Only the lines from the first line of the data through the line containing "Task: Click Read" belong in the answer, transcribed exactly; pictures do not.

Segment Open

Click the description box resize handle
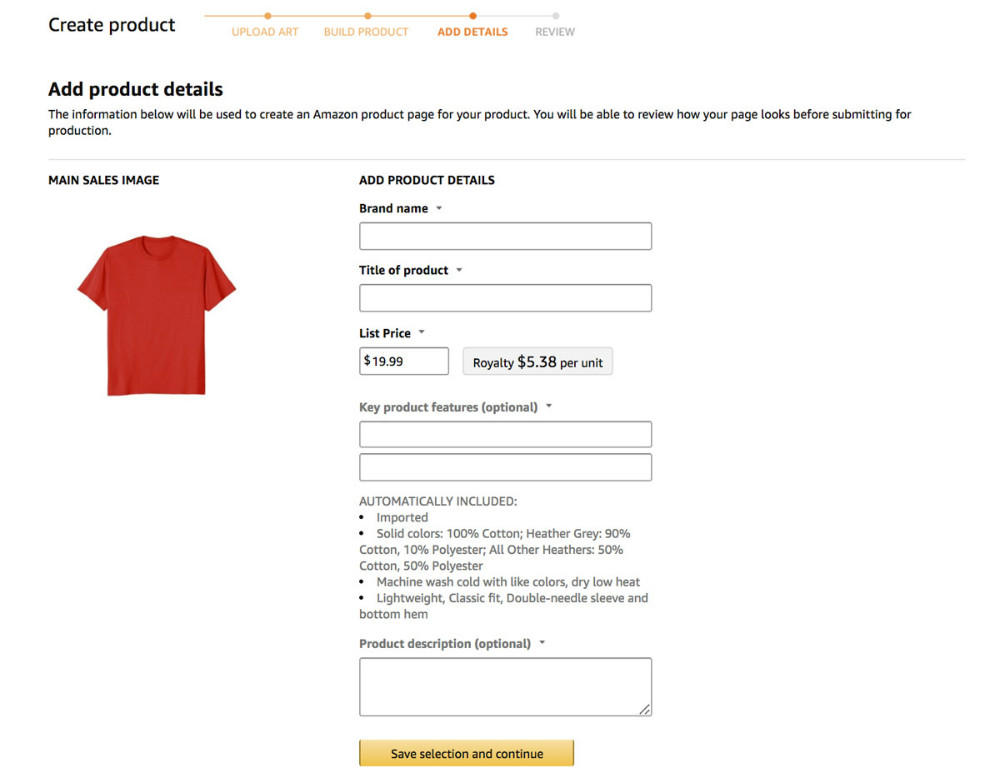The width and height of the screenshot is (1000, 778). (x=645, y=710)
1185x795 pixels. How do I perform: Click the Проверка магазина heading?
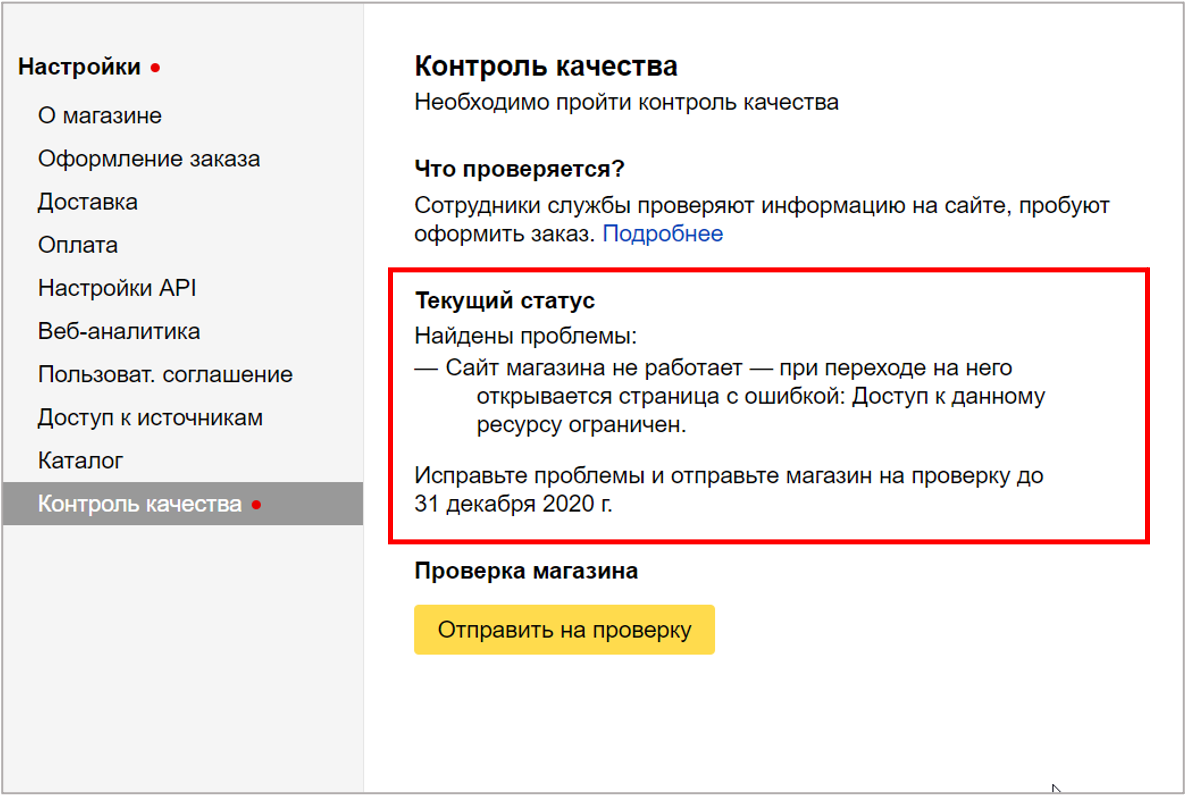[525, 571]
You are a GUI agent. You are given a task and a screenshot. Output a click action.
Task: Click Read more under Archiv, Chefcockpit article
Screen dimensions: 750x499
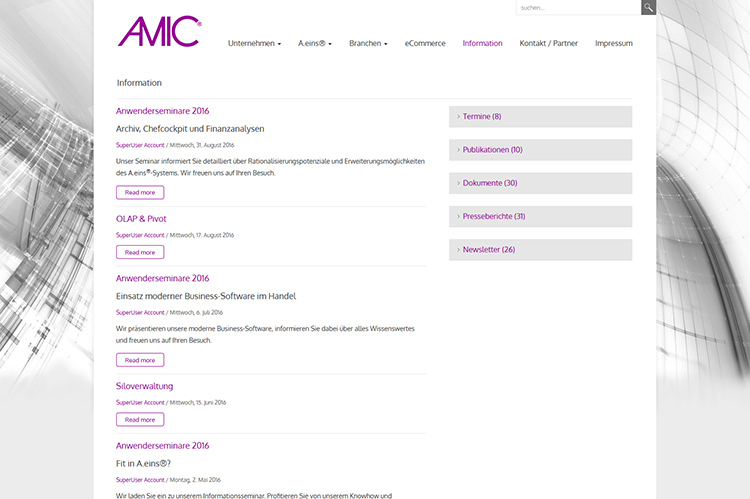(140, 192)
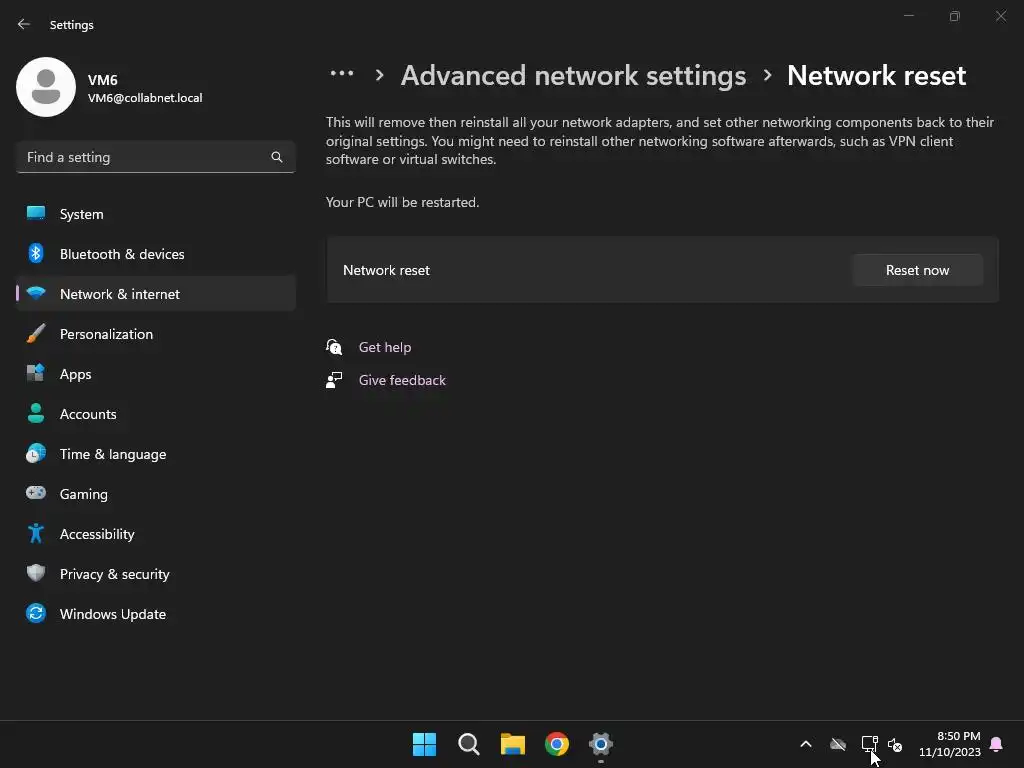
Task: Select the Gaming controller icon
Action: click(x=36, y=494)
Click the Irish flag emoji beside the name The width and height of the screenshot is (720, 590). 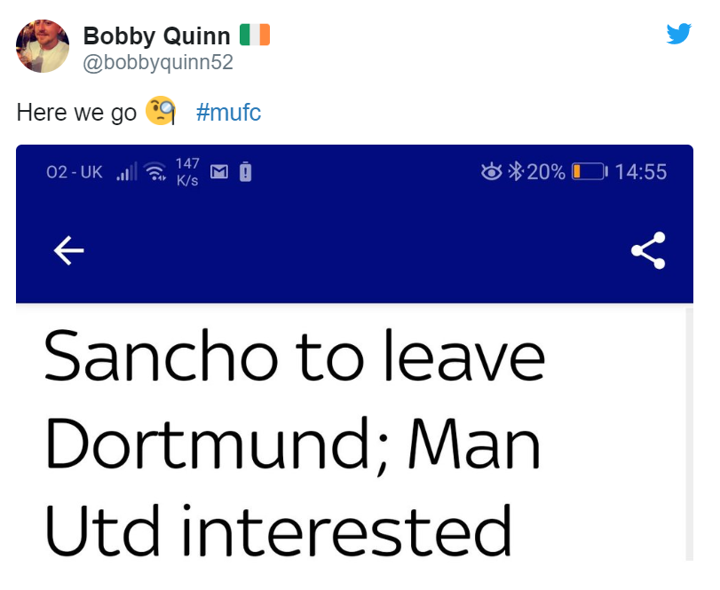[x=255, y=35]
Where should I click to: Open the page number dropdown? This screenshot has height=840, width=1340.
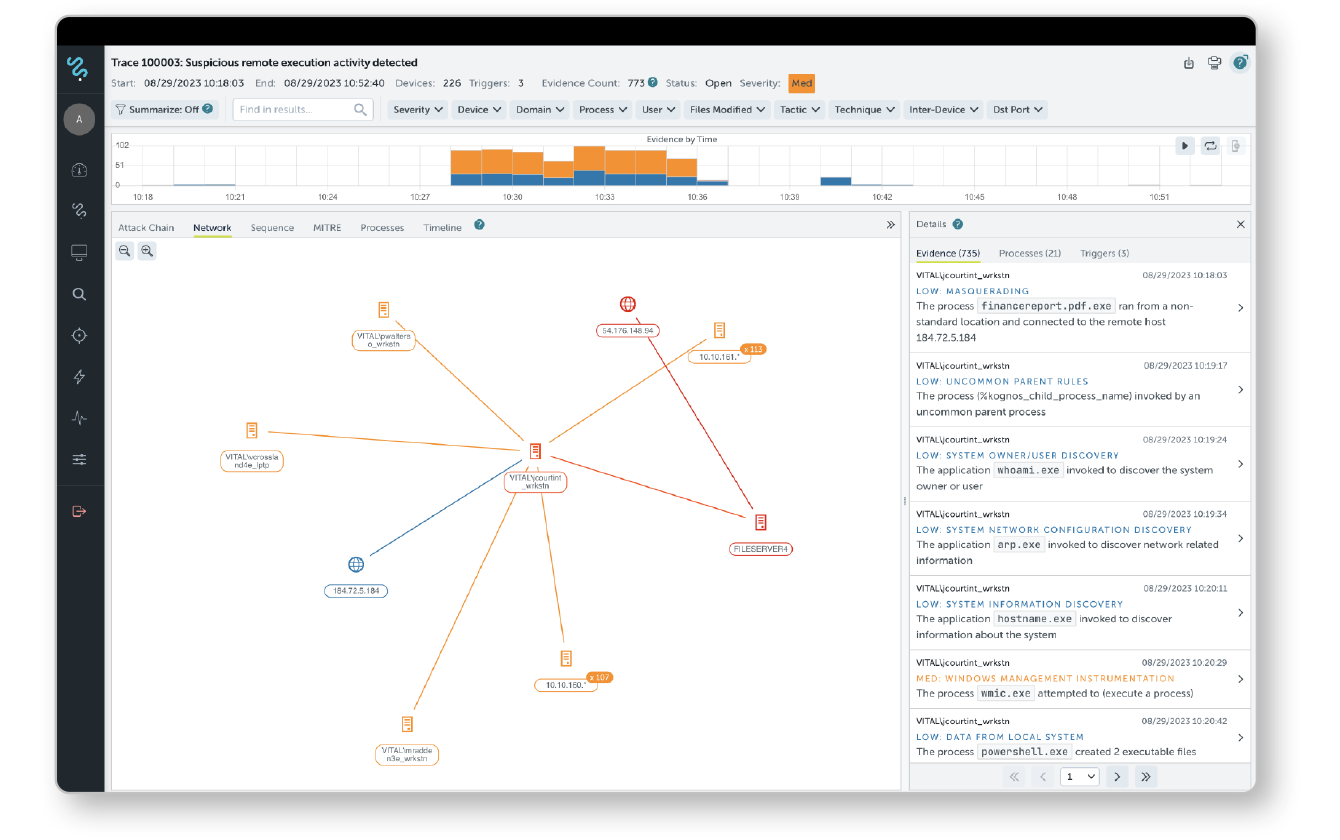point(1079,776)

Segment Closed

> Written solution
Click the description box resize handle
The width and height of the screenshot is (1000, 778). (x=645, y=710)
1185x795 pixels. How do I perform: Click the Проверка магазина heading?
[525, 571]
You are a GUI agent. You are given a task and a screenshot. Output a click action.
Task: Click Read more under Archiv, Chefcockpit article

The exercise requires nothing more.